DIRECTIVE –
Reproduce the entries from the line that contains "The height and" through the end of the entries, replacing every "screenshot" with "image" and changing nothing else. Leave the pictures out of your answer.

— Start of INPUT MATERIAL —

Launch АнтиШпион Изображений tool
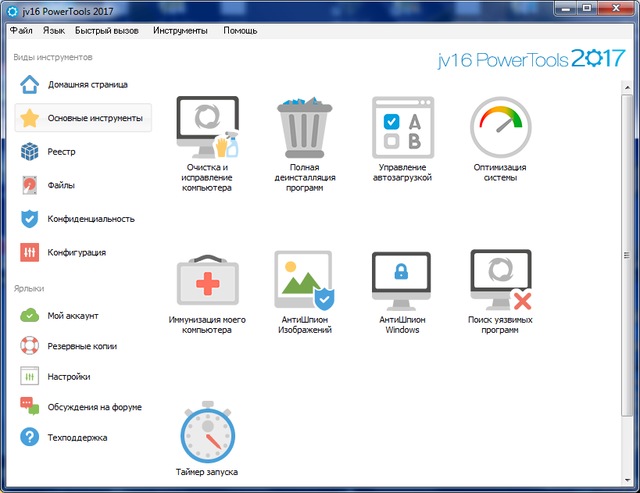(304, 279)
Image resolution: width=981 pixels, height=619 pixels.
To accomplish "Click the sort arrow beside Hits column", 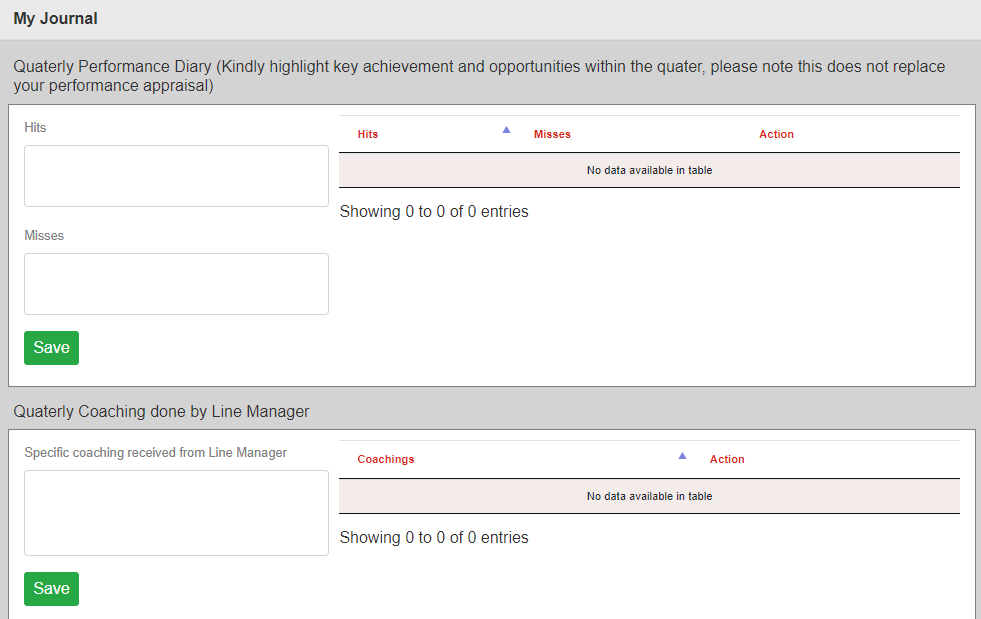I will coord(506,130).
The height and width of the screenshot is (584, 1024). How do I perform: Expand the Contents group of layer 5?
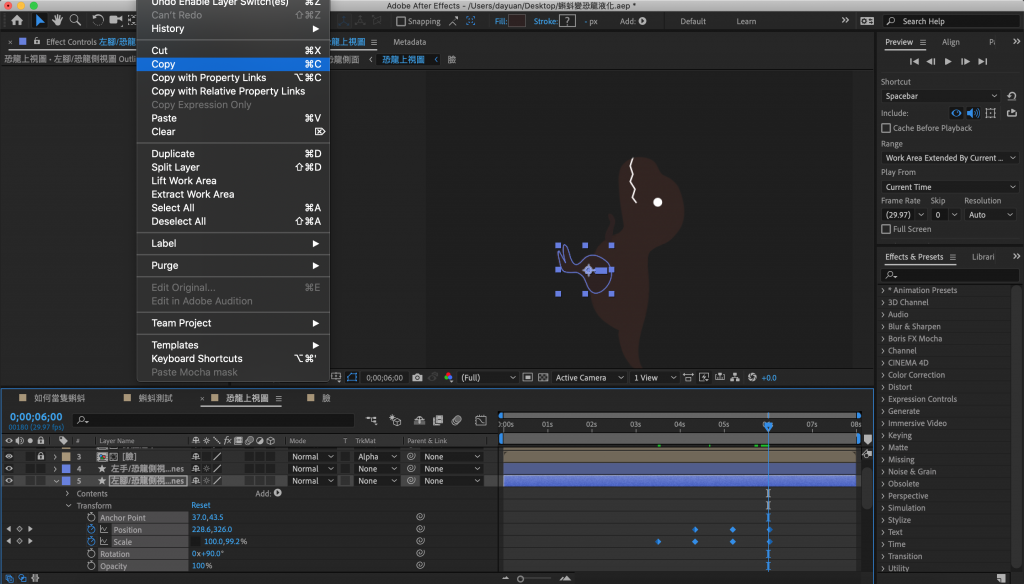tap(68, 493)
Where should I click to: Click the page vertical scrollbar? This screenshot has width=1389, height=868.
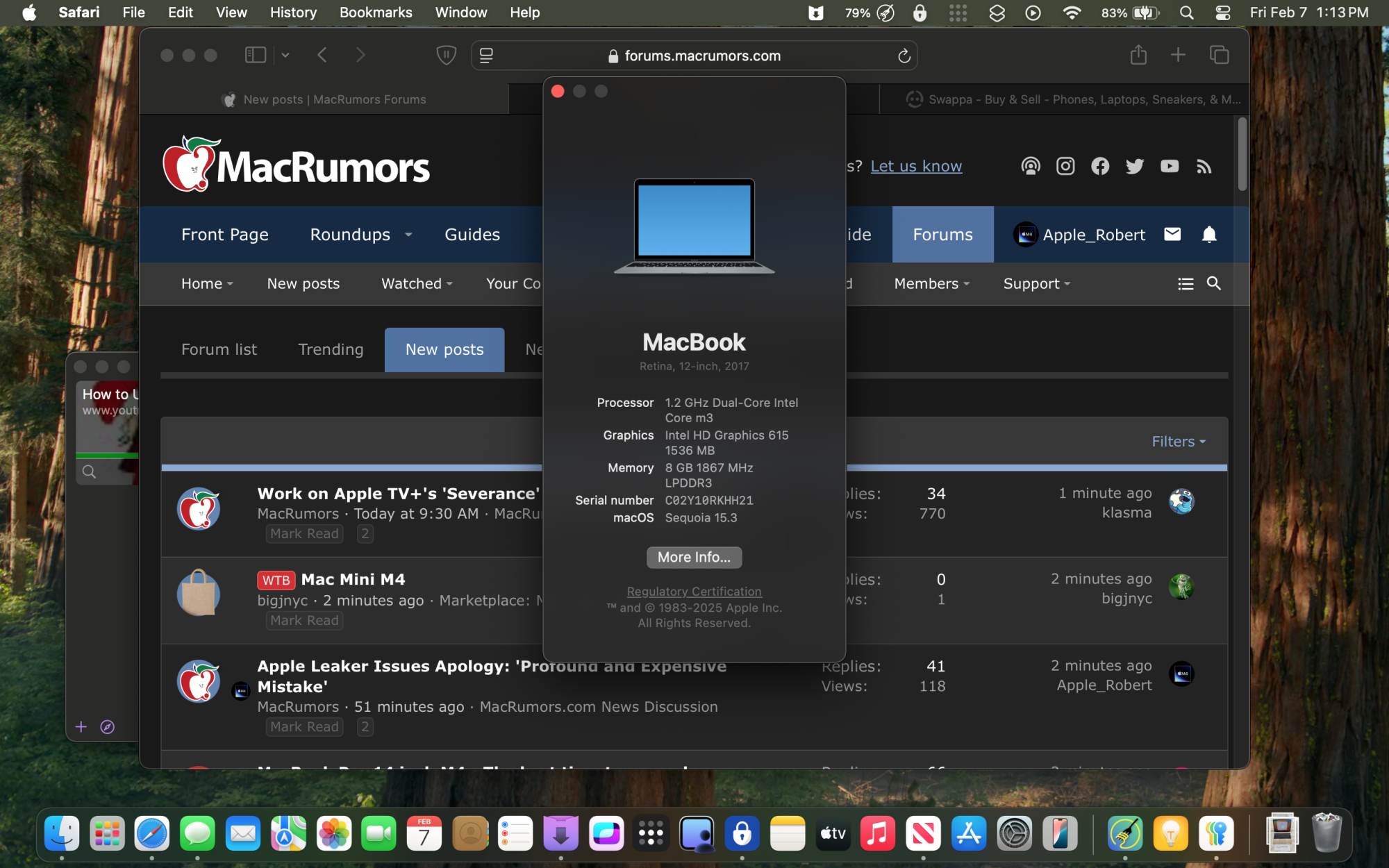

— End of INPUT MATERIAL —

OUTPUT FOR THIS TASK –
The height and width of the image is (584, 1024). How do I perform: Expand the Contents group of layer 5?
tap(68, 493)
Where should I click to: Click the page vertical scrollbar? This image has width=1389, height=868.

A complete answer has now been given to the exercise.